HM: As for economic crimes, we co-operate with Transparency International, the French anti-fraud office, and with the international organization for fight against corruption. We sent documents on economic crimes in Tunisia to these organizations. The accounts of Ben-Ali and his accomplices were frozen, and at the moment we are sending documents on Egypt, but our work is not over yet. Now we’ve started working on the Libyan dossier. We will gather packages of data necessary for an economic investigation with a further blockade and freezing of accounts of Gaddafi’s relatives and immediate contacts, as well as of the people involved in crimes. Our next step will be to search for money transferred from Libya to personal accounts in other countries. Then the cases of corruption leading to transferring of big sums of money to accounts in Asia and Europe will be investigated.

These are the measures we are taking in order to return US$113 billion stolen by the colonel and return it to the international investigation organizations. Not to the Council of Europe or France, but to an organization which will be temporarily created to investigate economic crime in Libya. This organization will act on the basis of international law. Nobody will be able to influence its work or decisions. All this is done to prevent the money from influencing the formation of the future Libyan government, and to spend it on the organization of free election.

RT: Who has the right to create such an organization?

HM: Such an organization can be created at the order of the Council of Europe on the territory of the state where the judicial inquiry will take place – in Germany, France or Britain.

RT: And it will keep the money?

HM: Right, it will keep the money and make sure that it will not suffer the same fate as the Iranian money frozen by the US for political motives. It’s common knowledge that Iranian assets are frozen on political motives. We do not want the same to happen to Arab revolutions. We hope new Arab states will be able to use this money on development projects; that the money will serve the Libyan people. Then there will be no need for international humanitarian aid.

RT: You’ve found out that the stolen assets are US$113 billion. To whom was the money transferred and what happened to it?
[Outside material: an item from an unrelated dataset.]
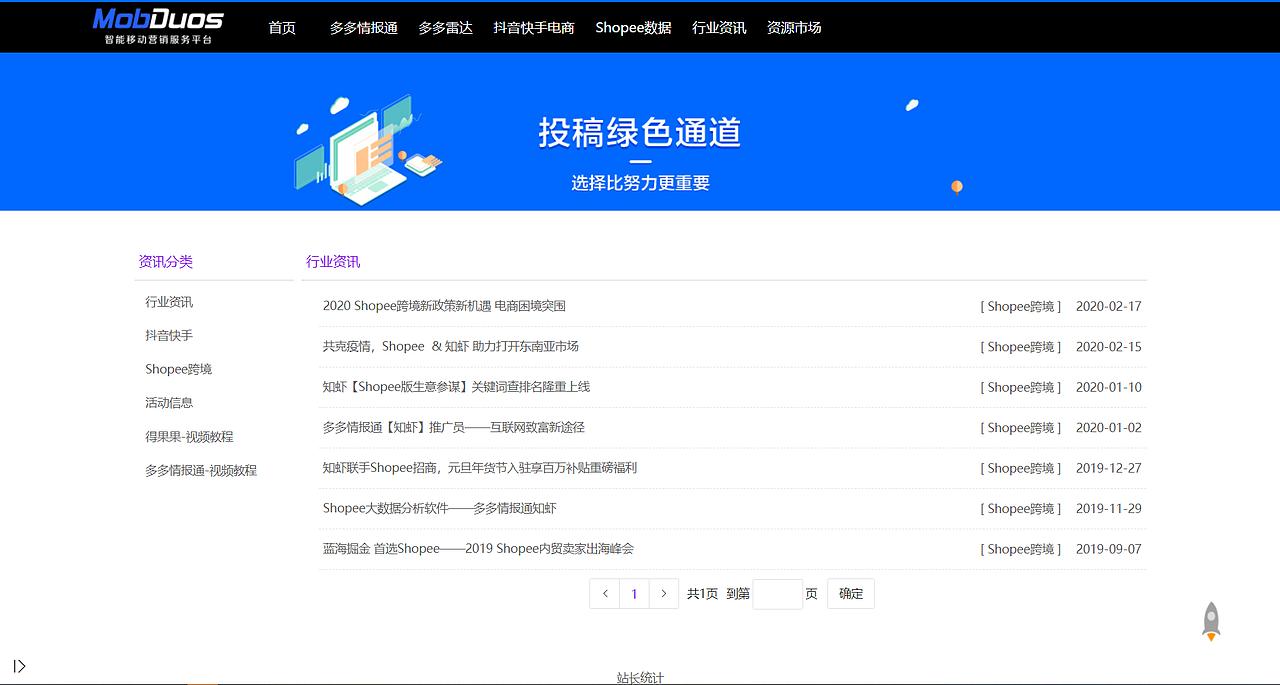Viewport: 1280px width, 685px height.
Task: Expand the collapsed side panel arrow at bottom-left
Action: (19, 665)
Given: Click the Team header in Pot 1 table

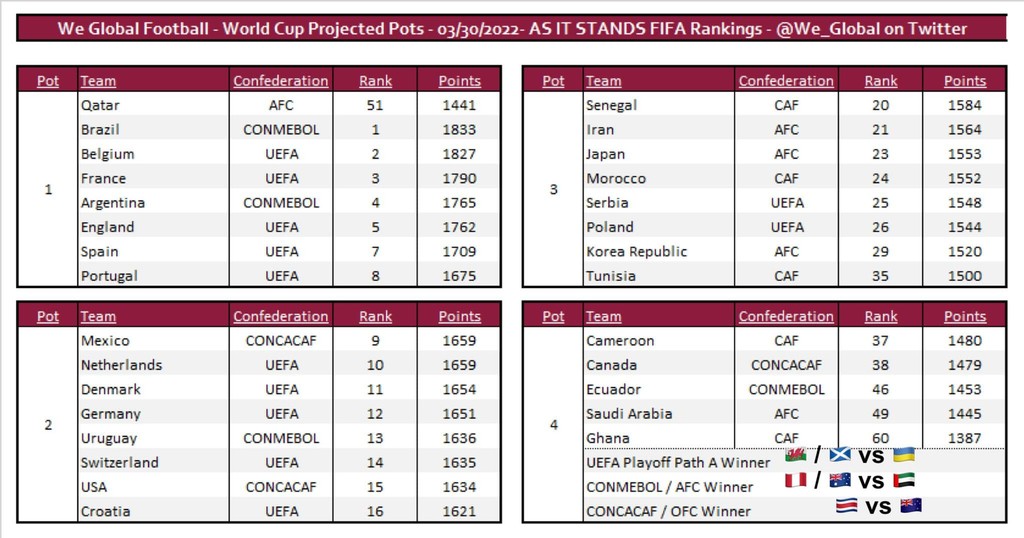Looking at the screenshot, I should click(x=98, y=81).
HM: This money is in the accounts of 48 people. With the help of Libyan bank employees we learned the names of 48 people involved in the theft of an immense sum of money. In one case money was transferred to the account of a dead woman, and her son was the only inheritor. We know all such tricks and we’ll put an end to them. The experience of African countries provides us with such examples. The above mentioned international organizations are aware of such tricks too.  

RT: Who’s on top of you black list?

HM: The man himself, his sons, his wife, head of intelligence, heads of committees, immediate contacts involved in the theft of not millions, but billions in Libyan money. The assets are in Europe, the US and South-East Asia. Real estate is mainly in Europe, and the money is on different accounts. We did not find all of it so far.